All-plastic molded home dramatically emphasizes not only beauty and flexibility of product but also its strength as a structural material. Despite fragile appearance, house is sturdy. Cantilevered modules are able to support over 13 tons — twice design loads.
The house was opened to the public in June. Some of the innovations in the house, pictured on these pages, may not be commercially available for years. But in the meantime, like the special applications of plastics in the House of the Future, these imaginative new electronic and mechanical aids to man's health, convenience and pleasure can be market- and engineer-researched from every angle. In one bold leap, Monsanto and its cooperating partners* feel, design and engineering temporarily have gone ahead, rather than merely kept the traditional two paces behind the housing needs and desires of Americans.
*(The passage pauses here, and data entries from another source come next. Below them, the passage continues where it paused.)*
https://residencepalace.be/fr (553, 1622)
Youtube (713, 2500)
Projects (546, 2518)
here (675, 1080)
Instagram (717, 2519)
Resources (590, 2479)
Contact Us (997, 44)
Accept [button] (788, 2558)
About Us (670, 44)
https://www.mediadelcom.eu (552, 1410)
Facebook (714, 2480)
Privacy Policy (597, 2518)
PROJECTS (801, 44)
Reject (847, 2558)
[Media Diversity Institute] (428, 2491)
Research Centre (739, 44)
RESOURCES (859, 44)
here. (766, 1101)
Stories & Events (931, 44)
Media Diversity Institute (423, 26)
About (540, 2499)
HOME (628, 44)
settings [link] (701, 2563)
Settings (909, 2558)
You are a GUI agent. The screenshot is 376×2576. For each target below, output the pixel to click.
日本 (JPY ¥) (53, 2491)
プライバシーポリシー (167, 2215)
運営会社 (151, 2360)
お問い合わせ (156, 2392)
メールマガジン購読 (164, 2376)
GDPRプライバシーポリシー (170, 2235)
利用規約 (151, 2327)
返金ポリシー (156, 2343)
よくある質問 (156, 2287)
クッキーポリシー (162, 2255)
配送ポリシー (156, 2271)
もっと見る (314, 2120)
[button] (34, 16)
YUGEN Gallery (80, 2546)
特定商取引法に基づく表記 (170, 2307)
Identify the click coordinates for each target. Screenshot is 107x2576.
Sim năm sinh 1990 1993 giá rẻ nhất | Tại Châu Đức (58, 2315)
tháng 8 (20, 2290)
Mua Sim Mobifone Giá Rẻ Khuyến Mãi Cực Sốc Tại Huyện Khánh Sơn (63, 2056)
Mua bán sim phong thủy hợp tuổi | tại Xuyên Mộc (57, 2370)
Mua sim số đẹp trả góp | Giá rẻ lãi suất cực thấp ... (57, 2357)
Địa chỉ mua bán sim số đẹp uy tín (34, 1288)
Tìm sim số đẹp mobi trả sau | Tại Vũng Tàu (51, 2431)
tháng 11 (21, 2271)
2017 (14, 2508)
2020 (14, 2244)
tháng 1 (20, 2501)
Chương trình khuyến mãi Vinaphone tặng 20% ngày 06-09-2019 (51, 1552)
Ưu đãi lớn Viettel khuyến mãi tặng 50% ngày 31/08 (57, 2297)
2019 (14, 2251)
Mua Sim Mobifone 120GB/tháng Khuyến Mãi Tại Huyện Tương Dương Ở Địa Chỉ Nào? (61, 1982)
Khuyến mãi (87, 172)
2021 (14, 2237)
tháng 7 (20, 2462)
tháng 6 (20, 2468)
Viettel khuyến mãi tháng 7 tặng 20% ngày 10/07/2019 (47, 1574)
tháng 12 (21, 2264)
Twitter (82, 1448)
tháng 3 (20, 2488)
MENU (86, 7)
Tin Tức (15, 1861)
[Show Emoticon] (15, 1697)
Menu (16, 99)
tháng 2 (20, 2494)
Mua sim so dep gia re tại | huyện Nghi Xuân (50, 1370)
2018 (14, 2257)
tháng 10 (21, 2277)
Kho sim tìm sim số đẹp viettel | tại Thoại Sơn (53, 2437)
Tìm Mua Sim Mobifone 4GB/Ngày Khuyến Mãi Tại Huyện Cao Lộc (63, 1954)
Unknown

The House of the Future isn't Monsanto's only club in the bag when it comes to plastics-in-building research. At St. Louis early this spring the company's Inorganic Chemicals Division opened a large laboratory building which is doubling as a proving ground for plastics. Plastics, for example, face the building blocks and structural panels on the exterior, are being used as pipes, drawer liners, walls, ceilings, floors and even in some new, highly efficient vent fans indoors. The gentle compound curves of the House of the Future and the glazed turquoise face of the new St. Louis laboratory represent the best use of plastics technology for the moment. Both were designed to stimulate creative thought among builders, architects and the plastics industry—and to feed back a continual stream of practical information. Research years are telescoped very quickly into months in this fashion.

Pushbuttons replace telephone dial. Screens permit user to see party on line or callers at door. Repertory dialing simplifies reaching, remembering frequently called numbers.